Les nouvelles règles permettront de taxer un produit importé au-delà du droit moindre, règle commerciale que l’Union européenne était la seule à appliquer parmi les grandes puissances économiques. Celle-ci vise à ne sanctionner qu’a minima les pratiques de dumping, au contraire par exemple des Etats-Unis. Les pays libéraux, notamment au nord de l’Europe, sont hostiles à la suppression totale de la règle du droit moindre, estimant qu’il s’agirait d’une montée du protectionnisme. Celle-ci restera donc la règle et non l’exception.
L’Europe pourra toutefois y déroger si une matière première ou une énergie ayant concouru à au moins 17% de son coût de production a bénéficié d’une distorsion de concurrence, notamment de la part de l’Etat d’importation. La taxe pourra alors atteindre la marge de dumping, soit la totalité de la distorsion, quand la règle du droit moindre se contente, selon les règles de l’Organisation mondiale du commerce (OMC), de corriger le préjudice subi par les producteurs du pays d’importation.

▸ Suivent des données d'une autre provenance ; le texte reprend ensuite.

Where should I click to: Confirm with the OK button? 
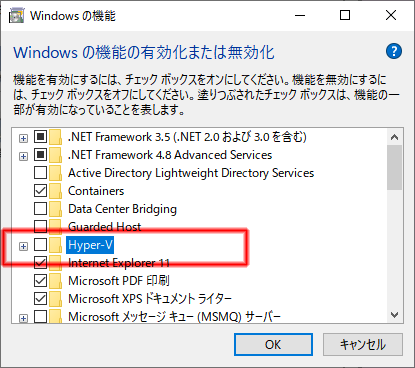273,344
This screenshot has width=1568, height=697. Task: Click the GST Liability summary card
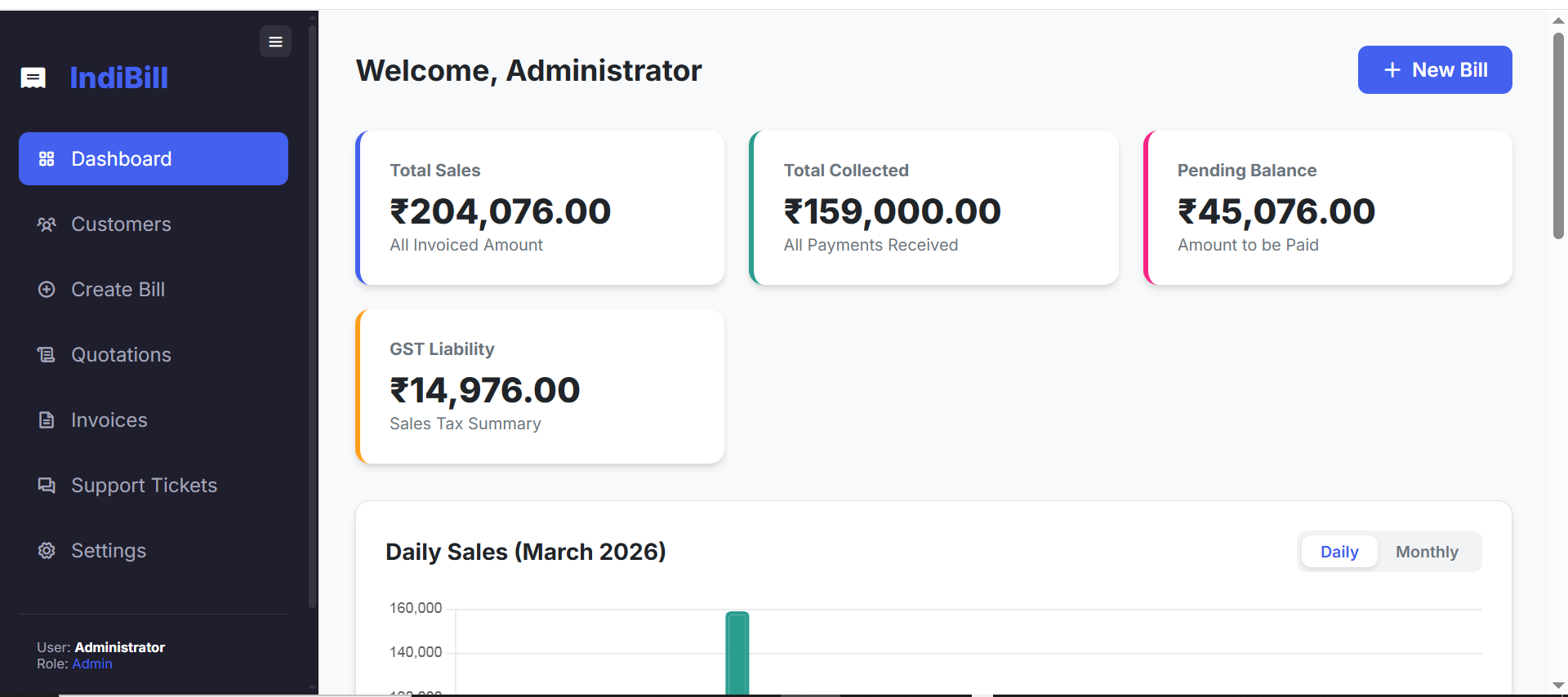click(540, 386)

Quand bien même le droit moindre restera d’application, le prix cible sur la base duquel il sera calculé devra intégrer une marge commerciale de 6%, ainsi que le coût des normes sociales et environnementales.
La durée des enquêtes sur les pratiques anticoncurrentielles devrait passer de neuf à sept semaines, selon la Commission européenne, et les acteurs économiques seront informés trois semaines à l’avance de l’instauration de droits anti-dumping sur un produit.
Les syndicats de salariés pourront être parties prenantes des plaintes pour pratiques anti-concurrentielles de la part d’un Etat tiers, au côté des industriels.